Storage media-any of various types of memory devices or storage devices. The term "storage medium" is intended to include: mounting media such as CD-ROM, floppy disk or tape devices; computer system memory or random access memory such as DRAM, DDR RAM, SRAM, EDO RAM, lanbas (Rambus) RAM, etc.; nonvolatile memory such as flash memory, magnetic media (e.g., hard disk or optical storage); registers or other similar types of memory elements, etc. The storage medium may also include other types of memory or combinations thereof. In addition, the storage medium may be located in a first computer system in which the program is executed, or may be located in a second, different computer system connected to the first computer system through a network such as the internet. The second computer system may provide program instructions to the first computer for execution. The term "storage medium" may include two or more storage media residing in different locations (e.g., in different computer systems connected by a network).
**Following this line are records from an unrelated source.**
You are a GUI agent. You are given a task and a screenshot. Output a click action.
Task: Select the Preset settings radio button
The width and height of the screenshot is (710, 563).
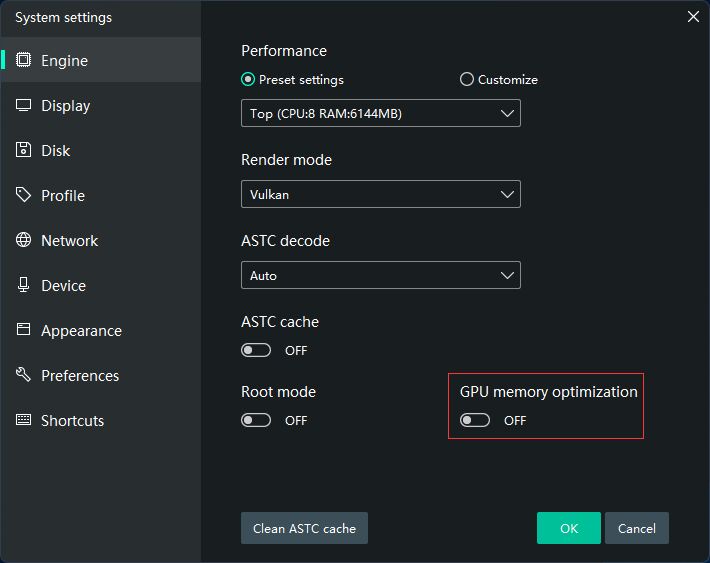coord(248,80)
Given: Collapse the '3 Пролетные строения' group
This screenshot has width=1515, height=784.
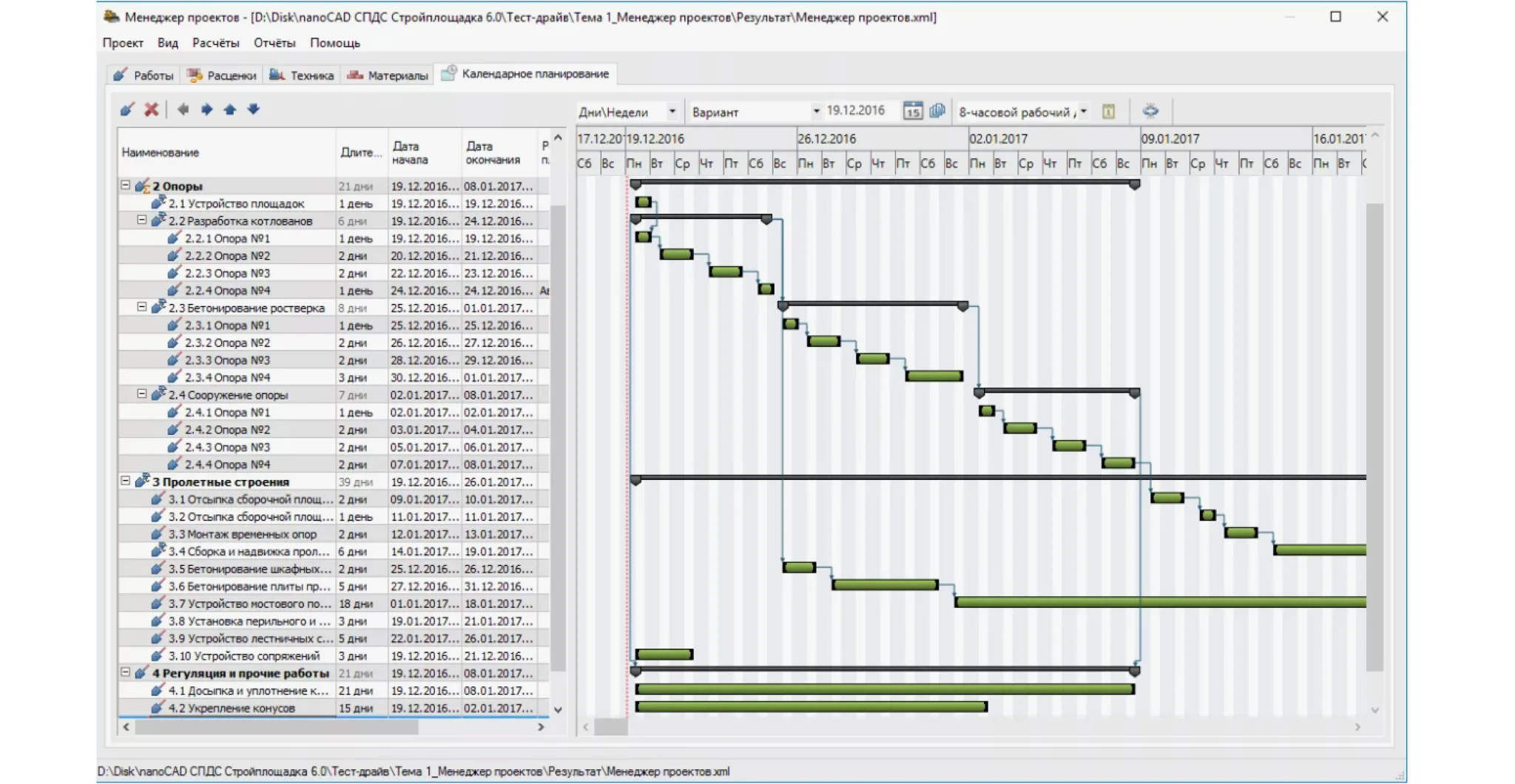Looking at the screenshot, I should coord(126,481).
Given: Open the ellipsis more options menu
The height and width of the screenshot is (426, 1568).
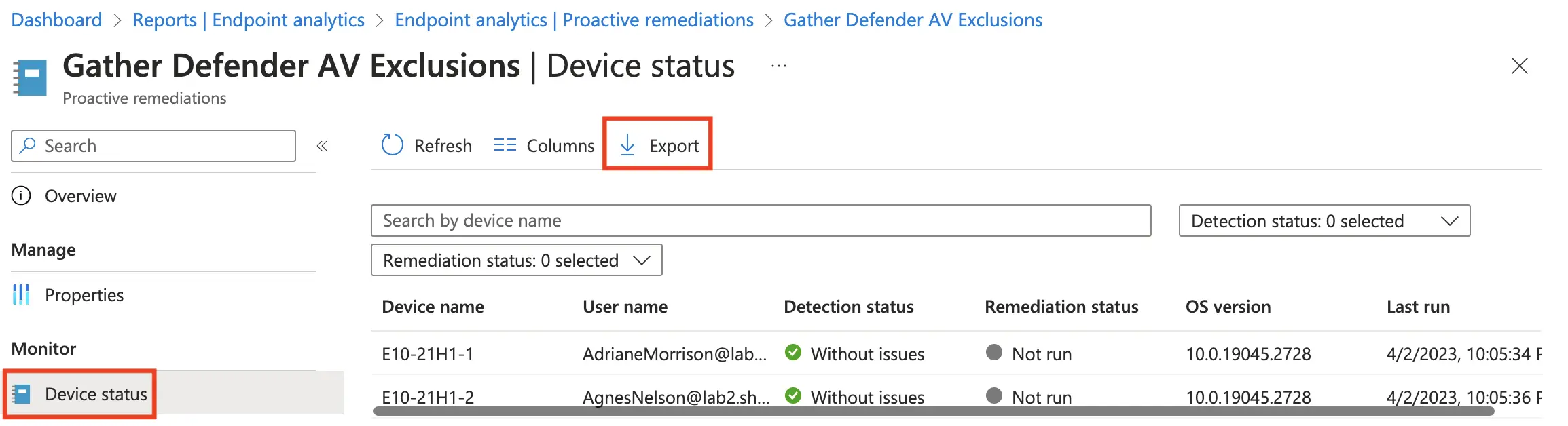Looking at the screenshot, I should coord(779,66).
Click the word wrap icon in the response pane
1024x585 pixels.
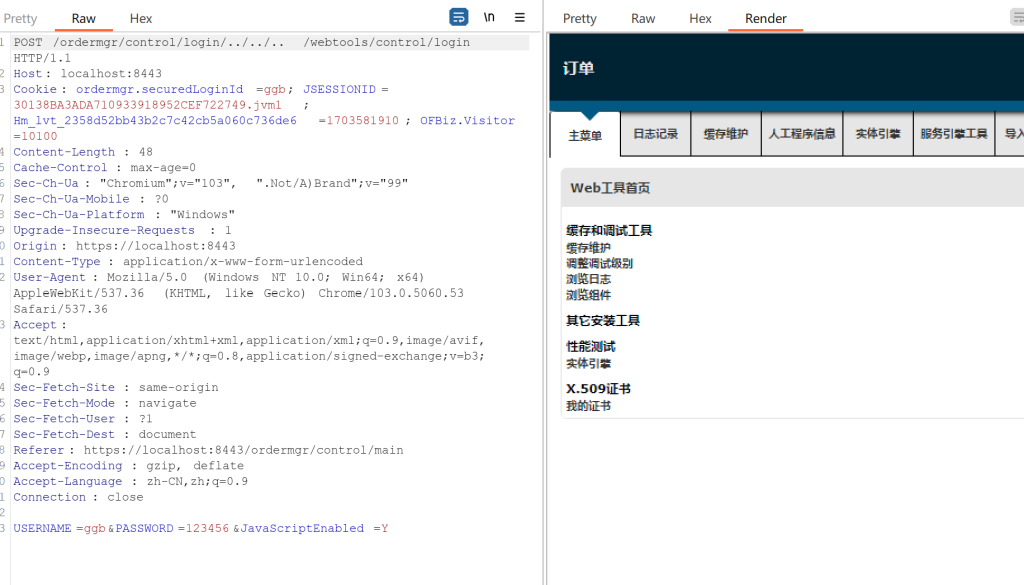[1017, 17]
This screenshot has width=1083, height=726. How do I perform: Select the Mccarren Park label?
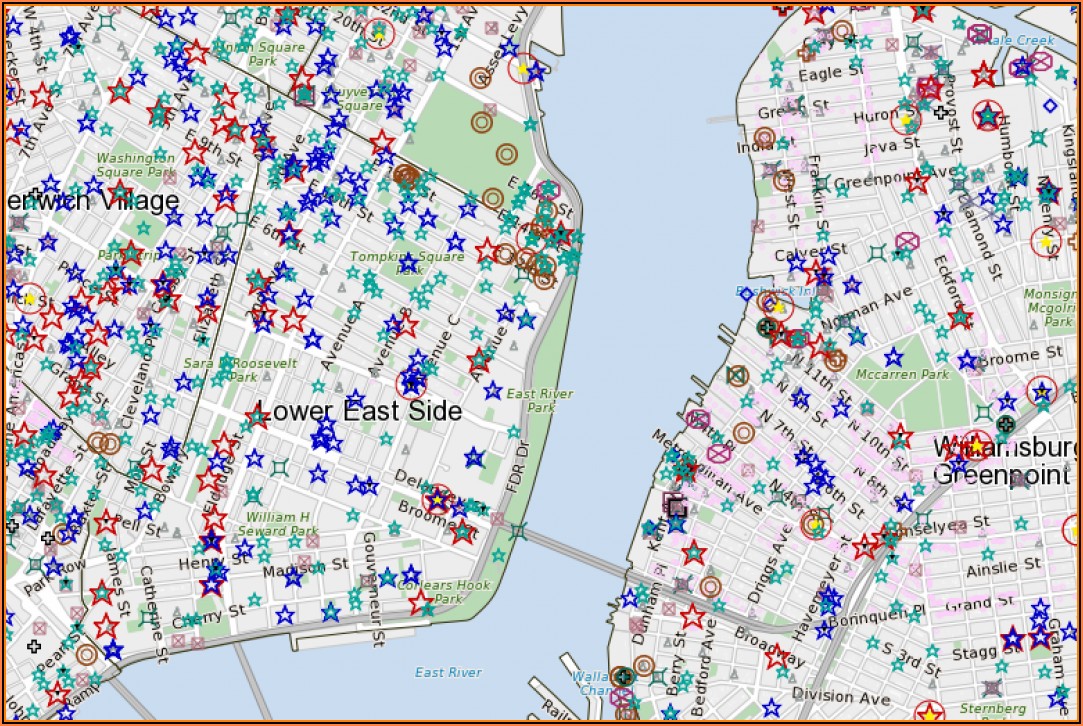point(902,374)
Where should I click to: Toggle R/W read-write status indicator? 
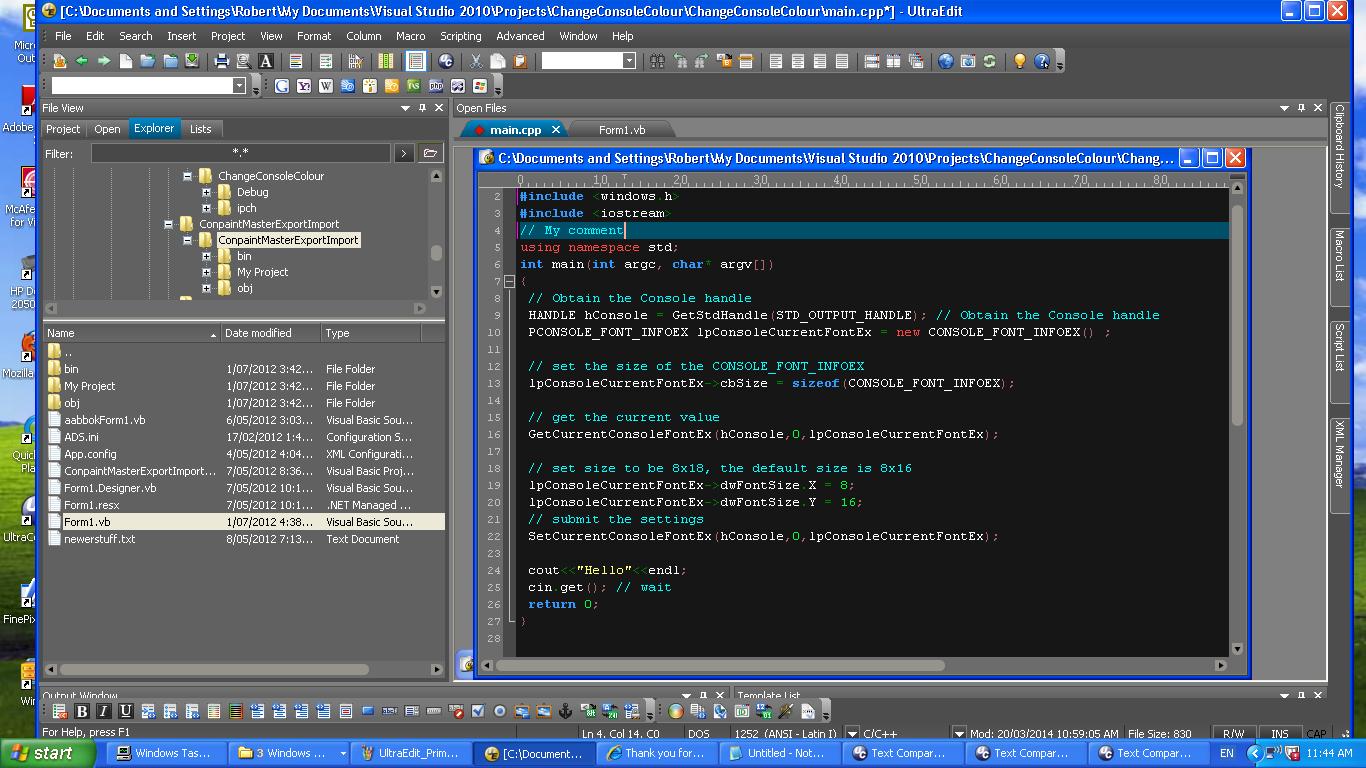tap(1234, 733)
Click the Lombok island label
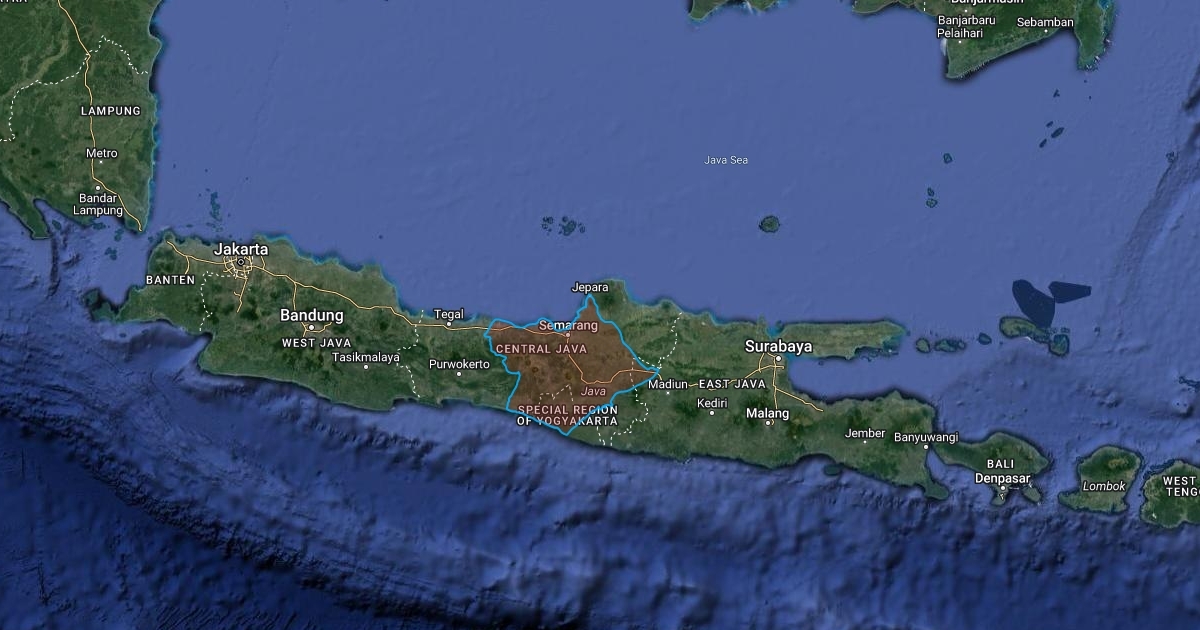The width and height of the screenshot is (1200, 630). [1105, 486]
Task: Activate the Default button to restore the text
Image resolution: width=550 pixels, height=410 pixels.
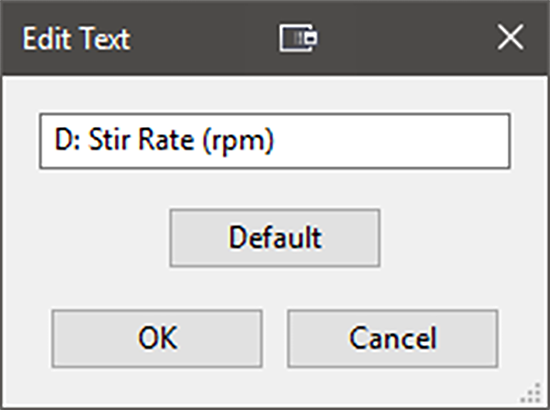Action: click(x=275, y=238)
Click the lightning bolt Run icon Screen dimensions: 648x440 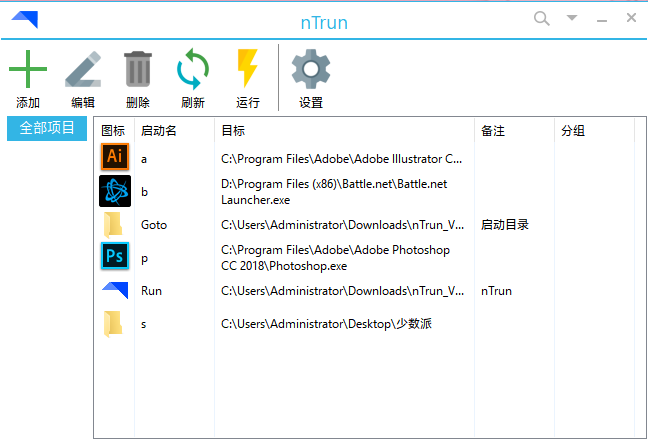247,70
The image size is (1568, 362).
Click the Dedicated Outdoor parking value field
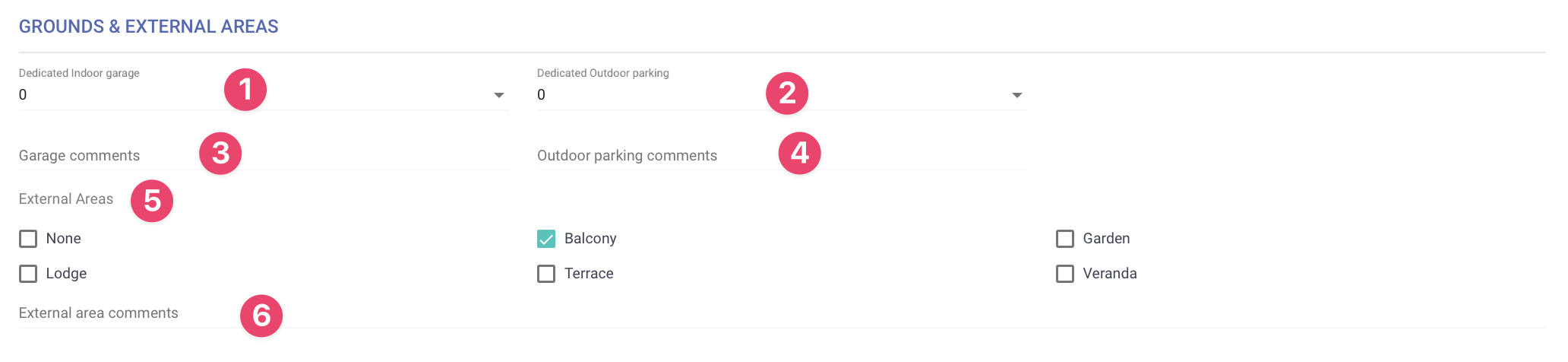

The storage medium may store program instructions (e.g., embodied as a computer program) executable by one or more processors.

Of course, the storage medium containing the computer executable instructions provided in the embodiments of the present application is not limited to the task allocation method of the intelligent fire extinguishing system described above, and may also perform the related operations in the task allocation method of the intelligent fire extinguishing system provided in any embodiment of the present application.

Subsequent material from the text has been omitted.